Requirements: a wood stick of 4- 5 feet (Danda) and a small wood stick with both ends sharpened (Gilli)

Procurement of accessories :
Steps 1: Climb on a tree or demolish a branch (around 3-4 feet) of some tree, remove the leaves – done
Step 2: Take a small wooden stick of thickness 1 cm – 2 cm and length of around 5cm to 7 cm. -done
Ready to rock :P

Teams: Can be played in number of ways! Minimum requirement of 2 Players.

How to play: Dig a small hole in the ground of width 4 – 5 cm. This hole is the starting point. Players will take turn by shooting Gilli from the starting point.

Case 1 : While shooting if the other players catch the Gilli before landing on the ground then that player will be considered out. and the one who catches will take turn. The idea is to hold your turn for the maximum time so that you can enjoy other players frustration and hard work.

Case 2 : Gilli lands on the ground. The “shooter” will place calculate the “Danda length from the hole in opposite direction and will place the “danda” on the ground. Other players will have to hit that “Danda” with the “gilli” from the point where it landed earlier. (Only one chance allowed)

__Items__
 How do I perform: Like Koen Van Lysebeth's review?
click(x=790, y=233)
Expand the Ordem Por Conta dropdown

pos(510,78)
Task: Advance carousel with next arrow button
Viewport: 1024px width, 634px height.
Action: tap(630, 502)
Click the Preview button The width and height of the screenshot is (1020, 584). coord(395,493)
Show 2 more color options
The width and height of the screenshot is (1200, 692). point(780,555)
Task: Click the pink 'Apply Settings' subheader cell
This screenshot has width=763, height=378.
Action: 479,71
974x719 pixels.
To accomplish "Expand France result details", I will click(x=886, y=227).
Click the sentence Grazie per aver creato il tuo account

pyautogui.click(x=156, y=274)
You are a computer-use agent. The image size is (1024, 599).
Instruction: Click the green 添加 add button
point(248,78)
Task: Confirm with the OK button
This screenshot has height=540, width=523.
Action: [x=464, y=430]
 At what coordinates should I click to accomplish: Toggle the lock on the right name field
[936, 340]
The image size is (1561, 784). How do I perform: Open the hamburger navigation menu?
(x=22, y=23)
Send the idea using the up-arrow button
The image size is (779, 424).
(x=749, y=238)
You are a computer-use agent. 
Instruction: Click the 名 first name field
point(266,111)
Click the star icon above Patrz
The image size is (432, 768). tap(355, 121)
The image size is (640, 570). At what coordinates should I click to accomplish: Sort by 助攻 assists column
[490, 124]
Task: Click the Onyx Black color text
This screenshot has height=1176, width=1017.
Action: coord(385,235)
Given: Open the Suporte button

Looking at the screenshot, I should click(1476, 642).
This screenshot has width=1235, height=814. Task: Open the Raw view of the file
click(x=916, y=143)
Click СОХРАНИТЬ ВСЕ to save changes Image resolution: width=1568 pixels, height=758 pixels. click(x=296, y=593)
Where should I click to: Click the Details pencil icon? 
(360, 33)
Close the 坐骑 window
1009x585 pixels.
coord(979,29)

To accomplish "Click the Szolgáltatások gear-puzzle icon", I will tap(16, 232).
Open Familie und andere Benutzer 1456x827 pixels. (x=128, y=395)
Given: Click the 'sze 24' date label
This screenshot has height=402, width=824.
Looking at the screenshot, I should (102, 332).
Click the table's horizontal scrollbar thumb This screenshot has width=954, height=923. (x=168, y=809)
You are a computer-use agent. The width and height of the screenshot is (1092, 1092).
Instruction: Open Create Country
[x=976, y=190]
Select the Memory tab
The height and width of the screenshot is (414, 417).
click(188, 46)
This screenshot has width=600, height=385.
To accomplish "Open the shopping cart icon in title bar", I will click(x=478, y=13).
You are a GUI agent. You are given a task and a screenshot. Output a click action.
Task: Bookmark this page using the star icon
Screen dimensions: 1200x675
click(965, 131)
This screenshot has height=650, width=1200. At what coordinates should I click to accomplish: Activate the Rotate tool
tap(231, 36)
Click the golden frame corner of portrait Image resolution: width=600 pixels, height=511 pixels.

__Goal__
Write out the gilli danda instructions again, word for word and in full.

__Solution for this problem__
Requirements: a wood stick of 4- 5 feet (Danda) and a small wood stick with both ends sharpened (Gilli)

Procurement of accessories :
Steps 1: Climb on a tree or demolish a branch (around 3-4 feet) of some tree, remove the leaves – done
Step 2: Take a small wooden stick of thickness 1 cm – 2 cm and length of around 5cm to 7 cm. -done
Ready to rock :P

Teams: Can be played in number of ways! Minimum requirement of 2 Players.

How to play: Dig a small hole in the ground of width 4 – 5 cm. This hole is the starting point. Players will take turn by shooting Gilli from the starting point.

Case 1 : While shooting if the other players catch the Gilli before landing on the ground then that player will be considered out. and the one who catches will take turn. The idea is to hold your turn for the maximum time so that you can enjoy other players frustration and hard work.

Case 2 : Gilli lands on the ground. The “shooter” will place calculate the “Danda length from the hole in opposite direction and will place the “danda” on the ground. Other players will have to hit that “Danda” with the “gilli” from the point where it landed earlier. (Only one chance allowed)